March 08, 2013|By Chris Kraul and Mery Mogollon
  • Venezuelan National Assembly President Diosdado Cabello puts the presidential sash on Vice President Nicolas Maduro, Hugo Chavez's handpicked successor. Maduro was sworn in as acting president in Caracas just hours after Chavez's funeral.
Venezuelan National Assembly President Diosdado Cabello puts the presidential… (Francisco Batista / AFP/Getty…)

CARACAS, Venezuela -- Venezuela’s new interim president, Nicolas Maduro, gave a clear sign Friday night that he will use political capital left by the late President Hugo Chavez to win election in his own right.

In his acceptance speech to the National Assembly after being sworn in as “president in charge,”  Maduro, 50,  named  Science Minister Jorge Arreaza, who is married to Chavez's daughter, Rosa Virginia, as his vice president and running mate in an election likely to be held next month to decide Chavez's successor.

Maduro was sworn in at the National Assembly hall hours after funeral services were held  at the Venezuelan Military Academy for Chavez,  58, who died Tuesday after a lengthy battle with cancer. More than 30 heads of state attended the services.

The Venezuelan Constitution calls for the government to hold a presidential election within 30 days of the death or resignation of an incumbent.  But no date has yet been set.

Wearing the presidential sash presented by Assembly President Diosdado Cabello, Maduro in his speech asked the National Electoral Council to determine a date as soon as possible.

Among the spectators at the swearing-in were Ecuadorean President Rafael Correa and U.S. civil rights leader Jesse Jackson, who spoke at the funeral service earlier Friday urging better U.S.-Venezuela relations.

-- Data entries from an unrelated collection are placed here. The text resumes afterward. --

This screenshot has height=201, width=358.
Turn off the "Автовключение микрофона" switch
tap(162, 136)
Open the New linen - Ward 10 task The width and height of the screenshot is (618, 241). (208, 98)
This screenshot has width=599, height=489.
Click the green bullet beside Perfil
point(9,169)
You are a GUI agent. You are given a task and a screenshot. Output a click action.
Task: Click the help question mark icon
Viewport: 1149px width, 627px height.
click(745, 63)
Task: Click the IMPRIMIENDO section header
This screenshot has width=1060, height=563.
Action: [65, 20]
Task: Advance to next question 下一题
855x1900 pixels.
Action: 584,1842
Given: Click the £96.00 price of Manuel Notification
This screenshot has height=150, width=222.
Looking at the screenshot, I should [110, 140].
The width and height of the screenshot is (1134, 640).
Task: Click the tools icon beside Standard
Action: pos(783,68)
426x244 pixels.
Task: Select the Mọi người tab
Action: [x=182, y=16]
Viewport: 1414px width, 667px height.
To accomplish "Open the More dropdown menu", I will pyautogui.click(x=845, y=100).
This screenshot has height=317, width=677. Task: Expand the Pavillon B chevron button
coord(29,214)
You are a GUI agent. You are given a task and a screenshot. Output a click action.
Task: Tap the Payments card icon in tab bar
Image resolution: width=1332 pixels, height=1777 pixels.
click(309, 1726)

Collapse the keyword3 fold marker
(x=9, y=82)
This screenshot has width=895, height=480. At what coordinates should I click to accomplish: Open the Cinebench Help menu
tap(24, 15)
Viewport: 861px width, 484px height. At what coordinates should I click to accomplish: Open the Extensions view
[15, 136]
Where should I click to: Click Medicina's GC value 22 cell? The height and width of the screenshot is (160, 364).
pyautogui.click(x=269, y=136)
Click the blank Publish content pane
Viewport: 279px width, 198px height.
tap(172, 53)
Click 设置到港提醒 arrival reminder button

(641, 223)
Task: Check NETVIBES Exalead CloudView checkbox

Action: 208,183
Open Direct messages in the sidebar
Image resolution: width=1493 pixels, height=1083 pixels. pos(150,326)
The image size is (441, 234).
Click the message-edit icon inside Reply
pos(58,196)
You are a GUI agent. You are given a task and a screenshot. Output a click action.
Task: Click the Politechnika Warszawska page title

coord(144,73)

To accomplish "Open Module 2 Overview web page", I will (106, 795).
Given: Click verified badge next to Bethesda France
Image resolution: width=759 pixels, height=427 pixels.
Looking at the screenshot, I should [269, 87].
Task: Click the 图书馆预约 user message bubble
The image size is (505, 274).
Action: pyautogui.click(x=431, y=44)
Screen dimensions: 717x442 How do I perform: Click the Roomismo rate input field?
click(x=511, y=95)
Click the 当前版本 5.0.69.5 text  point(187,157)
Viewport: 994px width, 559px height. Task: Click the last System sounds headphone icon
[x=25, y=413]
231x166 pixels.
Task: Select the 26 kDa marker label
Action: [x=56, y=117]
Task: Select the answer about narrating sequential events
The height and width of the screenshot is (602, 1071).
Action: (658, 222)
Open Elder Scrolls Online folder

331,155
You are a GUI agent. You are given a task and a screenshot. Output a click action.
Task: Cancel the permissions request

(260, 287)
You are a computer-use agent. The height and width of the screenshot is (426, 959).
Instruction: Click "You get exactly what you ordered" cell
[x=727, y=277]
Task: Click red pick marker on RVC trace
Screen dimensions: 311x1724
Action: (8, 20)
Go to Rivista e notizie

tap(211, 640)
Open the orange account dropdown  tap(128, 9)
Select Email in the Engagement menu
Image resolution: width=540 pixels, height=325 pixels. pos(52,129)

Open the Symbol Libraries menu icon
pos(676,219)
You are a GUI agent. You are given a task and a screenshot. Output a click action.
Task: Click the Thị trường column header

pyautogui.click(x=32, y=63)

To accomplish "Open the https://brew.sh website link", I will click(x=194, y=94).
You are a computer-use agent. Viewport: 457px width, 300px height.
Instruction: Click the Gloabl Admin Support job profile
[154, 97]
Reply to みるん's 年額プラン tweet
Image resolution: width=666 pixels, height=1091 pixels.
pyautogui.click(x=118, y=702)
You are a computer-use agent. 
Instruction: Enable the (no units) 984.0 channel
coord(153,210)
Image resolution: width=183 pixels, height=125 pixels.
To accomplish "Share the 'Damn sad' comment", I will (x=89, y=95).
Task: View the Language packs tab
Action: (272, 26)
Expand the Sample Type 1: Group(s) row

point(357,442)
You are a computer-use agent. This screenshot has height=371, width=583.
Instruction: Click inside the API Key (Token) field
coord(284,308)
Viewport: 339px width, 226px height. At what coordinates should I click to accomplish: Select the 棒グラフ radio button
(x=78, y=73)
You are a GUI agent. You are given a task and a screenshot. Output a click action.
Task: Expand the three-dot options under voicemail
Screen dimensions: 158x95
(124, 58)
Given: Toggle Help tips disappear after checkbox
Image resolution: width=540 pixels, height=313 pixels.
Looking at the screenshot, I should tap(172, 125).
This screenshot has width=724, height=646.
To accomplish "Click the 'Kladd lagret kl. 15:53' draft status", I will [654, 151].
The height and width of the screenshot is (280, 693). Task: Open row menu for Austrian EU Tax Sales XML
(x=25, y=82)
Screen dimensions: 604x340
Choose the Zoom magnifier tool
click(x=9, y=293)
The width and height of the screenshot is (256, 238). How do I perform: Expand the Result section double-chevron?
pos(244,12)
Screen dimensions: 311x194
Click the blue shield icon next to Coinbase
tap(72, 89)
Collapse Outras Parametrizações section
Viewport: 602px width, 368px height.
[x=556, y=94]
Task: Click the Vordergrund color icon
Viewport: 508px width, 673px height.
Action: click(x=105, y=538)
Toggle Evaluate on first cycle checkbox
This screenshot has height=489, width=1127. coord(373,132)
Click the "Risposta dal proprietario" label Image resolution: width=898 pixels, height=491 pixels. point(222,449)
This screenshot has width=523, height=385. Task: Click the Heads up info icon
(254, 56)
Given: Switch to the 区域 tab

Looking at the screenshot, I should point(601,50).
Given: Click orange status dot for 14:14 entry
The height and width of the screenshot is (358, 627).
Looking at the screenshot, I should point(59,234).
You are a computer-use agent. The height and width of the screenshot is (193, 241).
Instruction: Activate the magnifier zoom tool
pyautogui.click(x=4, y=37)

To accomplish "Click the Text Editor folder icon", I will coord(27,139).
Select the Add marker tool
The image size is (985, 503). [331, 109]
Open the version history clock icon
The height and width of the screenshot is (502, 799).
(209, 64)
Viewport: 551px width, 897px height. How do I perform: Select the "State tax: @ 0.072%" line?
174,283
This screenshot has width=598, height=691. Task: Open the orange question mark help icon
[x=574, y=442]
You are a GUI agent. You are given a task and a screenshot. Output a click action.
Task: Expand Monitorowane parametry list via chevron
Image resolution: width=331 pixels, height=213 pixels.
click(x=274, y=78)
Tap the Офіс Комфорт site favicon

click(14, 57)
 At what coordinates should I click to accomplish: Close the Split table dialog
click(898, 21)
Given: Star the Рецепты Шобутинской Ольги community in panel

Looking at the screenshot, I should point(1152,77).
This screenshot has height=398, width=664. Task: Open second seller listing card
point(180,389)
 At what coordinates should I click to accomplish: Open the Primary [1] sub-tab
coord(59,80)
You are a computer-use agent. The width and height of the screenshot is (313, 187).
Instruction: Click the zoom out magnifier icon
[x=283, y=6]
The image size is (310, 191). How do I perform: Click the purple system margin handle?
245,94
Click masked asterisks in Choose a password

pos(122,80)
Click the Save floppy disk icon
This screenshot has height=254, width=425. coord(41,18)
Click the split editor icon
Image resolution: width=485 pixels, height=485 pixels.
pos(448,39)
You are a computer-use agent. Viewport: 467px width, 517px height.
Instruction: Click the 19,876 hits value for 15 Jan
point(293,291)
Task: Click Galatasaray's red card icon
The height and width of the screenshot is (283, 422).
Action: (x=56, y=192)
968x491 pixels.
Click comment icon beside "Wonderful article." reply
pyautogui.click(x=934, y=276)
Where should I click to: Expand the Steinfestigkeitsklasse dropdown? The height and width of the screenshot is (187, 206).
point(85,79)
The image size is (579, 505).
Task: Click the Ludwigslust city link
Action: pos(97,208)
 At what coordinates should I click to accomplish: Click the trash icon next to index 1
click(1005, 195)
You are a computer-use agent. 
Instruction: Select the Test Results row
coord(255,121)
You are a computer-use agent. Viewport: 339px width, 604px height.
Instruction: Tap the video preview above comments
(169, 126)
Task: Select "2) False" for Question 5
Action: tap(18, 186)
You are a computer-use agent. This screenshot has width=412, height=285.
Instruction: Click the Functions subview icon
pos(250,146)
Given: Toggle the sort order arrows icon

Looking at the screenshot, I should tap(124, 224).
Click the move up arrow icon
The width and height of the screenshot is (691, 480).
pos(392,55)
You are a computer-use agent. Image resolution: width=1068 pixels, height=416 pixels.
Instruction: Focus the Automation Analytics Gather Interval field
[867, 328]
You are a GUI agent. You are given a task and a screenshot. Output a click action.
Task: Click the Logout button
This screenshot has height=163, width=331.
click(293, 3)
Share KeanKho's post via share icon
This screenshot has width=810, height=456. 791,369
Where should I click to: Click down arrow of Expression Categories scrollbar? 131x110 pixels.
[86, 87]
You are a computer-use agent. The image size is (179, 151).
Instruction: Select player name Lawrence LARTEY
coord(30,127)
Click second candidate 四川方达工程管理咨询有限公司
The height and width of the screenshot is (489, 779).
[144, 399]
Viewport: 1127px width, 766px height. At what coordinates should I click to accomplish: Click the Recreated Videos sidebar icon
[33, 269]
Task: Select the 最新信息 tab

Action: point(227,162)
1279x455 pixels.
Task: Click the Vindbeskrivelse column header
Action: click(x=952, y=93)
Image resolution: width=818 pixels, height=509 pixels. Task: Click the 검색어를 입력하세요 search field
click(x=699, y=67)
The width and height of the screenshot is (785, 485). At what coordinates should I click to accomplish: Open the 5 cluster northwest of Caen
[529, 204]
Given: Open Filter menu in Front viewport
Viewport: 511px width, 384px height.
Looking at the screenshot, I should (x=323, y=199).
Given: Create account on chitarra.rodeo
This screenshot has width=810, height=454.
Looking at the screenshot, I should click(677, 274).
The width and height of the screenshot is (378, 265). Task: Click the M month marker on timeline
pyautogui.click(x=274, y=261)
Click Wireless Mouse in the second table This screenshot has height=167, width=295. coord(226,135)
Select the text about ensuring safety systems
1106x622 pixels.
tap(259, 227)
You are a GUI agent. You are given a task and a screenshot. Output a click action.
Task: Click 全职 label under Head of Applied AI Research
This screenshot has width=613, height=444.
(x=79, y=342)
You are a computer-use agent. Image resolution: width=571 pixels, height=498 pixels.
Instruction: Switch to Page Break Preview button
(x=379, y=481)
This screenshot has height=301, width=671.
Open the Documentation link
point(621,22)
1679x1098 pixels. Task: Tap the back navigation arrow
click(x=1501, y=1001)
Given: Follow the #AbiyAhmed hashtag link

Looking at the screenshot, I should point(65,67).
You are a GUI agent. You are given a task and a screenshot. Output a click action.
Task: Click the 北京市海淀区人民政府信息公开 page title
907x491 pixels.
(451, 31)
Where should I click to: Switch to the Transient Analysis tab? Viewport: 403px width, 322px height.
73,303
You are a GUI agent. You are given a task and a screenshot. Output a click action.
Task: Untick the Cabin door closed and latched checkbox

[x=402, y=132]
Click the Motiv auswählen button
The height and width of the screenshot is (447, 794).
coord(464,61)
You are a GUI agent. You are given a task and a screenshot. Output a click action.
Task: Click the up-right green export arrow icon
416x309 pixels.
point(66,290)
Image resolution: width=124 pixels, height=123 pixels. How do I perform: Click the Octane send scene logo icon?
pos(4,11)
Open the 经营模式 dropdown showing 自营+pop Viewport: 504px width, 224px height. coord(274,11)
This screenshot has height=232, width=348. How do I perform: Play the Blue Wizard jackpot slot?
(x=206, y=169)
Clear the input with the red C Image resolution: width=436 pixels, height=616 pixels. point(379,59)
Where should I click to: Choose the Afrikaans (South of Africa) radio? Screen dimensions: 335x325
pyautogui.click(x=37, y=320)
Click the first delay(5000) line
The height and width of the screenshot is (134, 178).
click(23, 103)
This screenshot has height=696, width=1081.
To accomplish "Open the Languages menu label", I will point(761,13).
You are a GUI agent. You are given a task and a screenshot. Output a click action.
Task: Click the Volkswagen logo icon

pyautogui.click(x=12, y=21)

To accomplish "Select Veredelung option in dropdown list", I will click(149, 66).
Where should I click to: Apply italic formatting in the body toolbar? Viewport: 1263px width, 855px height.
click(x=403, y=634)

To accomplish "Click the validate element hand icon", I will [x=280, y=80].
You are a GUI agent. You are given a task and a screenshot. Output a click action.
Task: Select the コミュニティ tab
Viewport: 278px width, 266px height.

Maduro dismissed charges made earlier Friday by opposition leader Henrique Capriles, likely to be his opponent in the election, that Maduro's assumption of the interim presidency was "unconstitutional."

“We have shown with deeds that we respect  this constitution,” Maduro said, holding  aloft a copy of the national charter. “We’re not going to fall for blackmail from any group.”